» **What you are asked to do**: Return every record below exactly; leave out the images.

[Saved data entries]
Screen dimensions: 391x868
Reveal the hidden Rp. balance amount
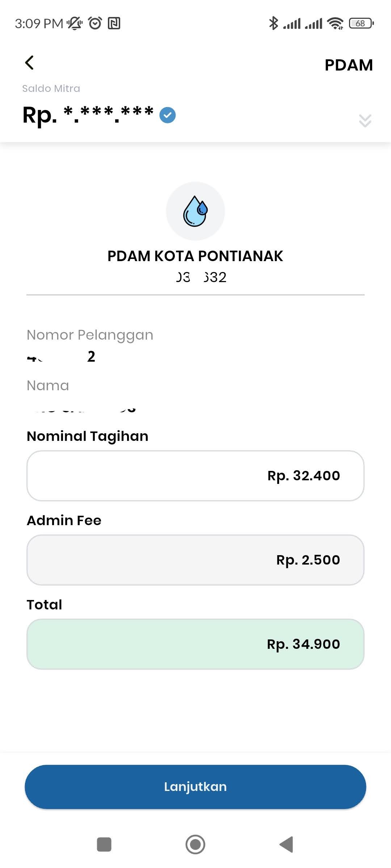[88, 115]
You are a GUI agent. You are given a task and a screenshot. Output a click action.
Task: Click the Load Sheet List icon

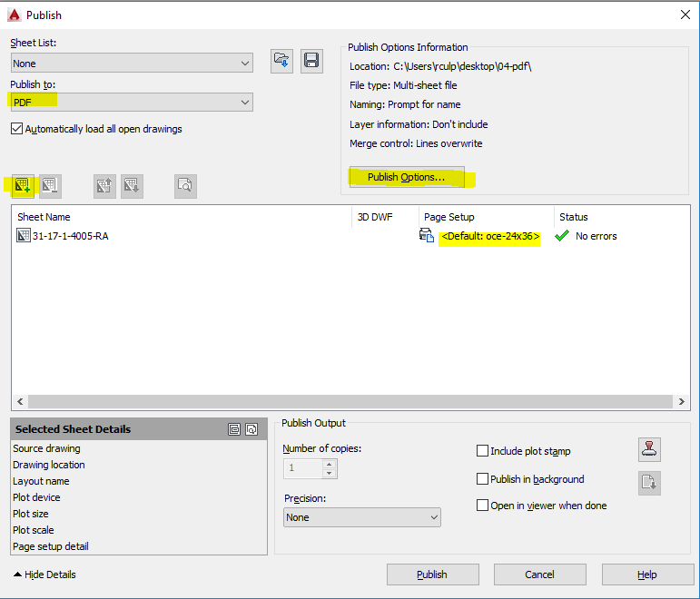281,61
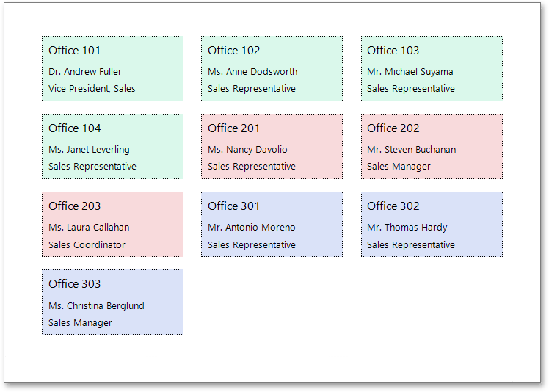This screenshot has height=392, width=549.
Task: Select the Office 203 heading
Action: [75, 206]
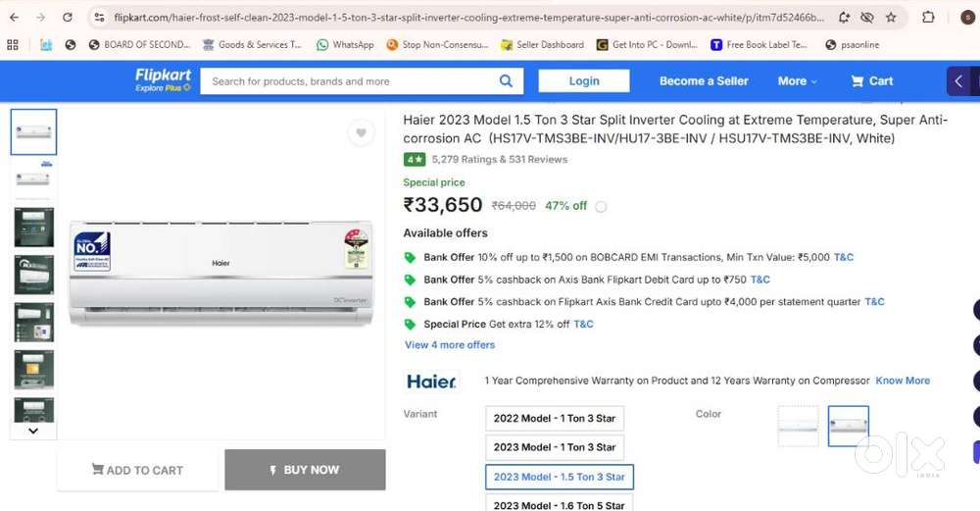Open the Seller Dashboard bookmark
The image size is (980, 511).
click(542, 45)
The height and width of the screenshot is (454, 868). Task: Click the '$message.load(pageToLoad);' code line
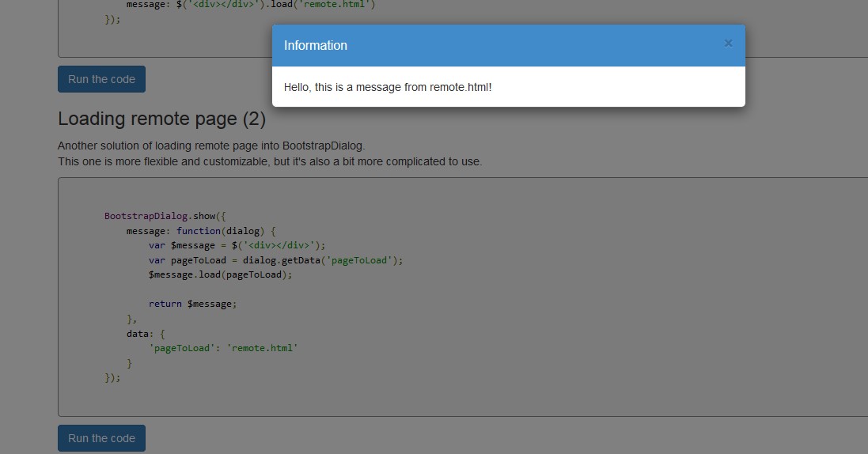click(220, 274)
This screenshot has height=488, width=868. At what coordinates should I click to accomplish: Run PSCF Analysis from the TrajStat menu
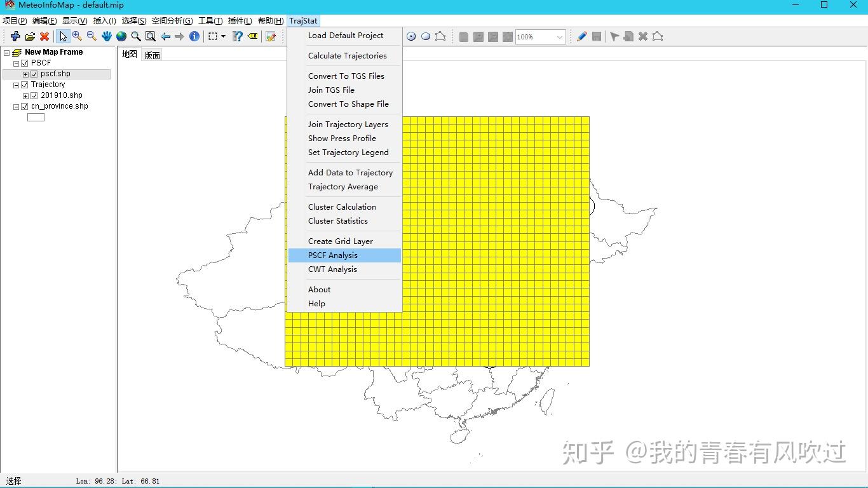pos(332,255)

» **Answer to this problem**:
Screen dimensions: 391x868
Reveal the hidden Rp. balance amount
[88, 115]
You are a GUI agent. You are given a task and a screenshot. Output a click action.
Task: Click the Load Sheet List icon

281,61
This screenshot has height=392, width=549.
Task: Select the Office 203 heading
Action: [75, 206]
Open the Seller Dashboard bookmark
The image size is (980, 511).
click(542, 45)
The height and width of the screenshot is (454, 868). Task: Click the '$message.load(pageToLoad);' code line
click(220, 274)
This screenshot has height=488, width=868. At what coordinates should I click to accomplish: Run PSCF Analysis from the TrajStat menu
pos(332,255)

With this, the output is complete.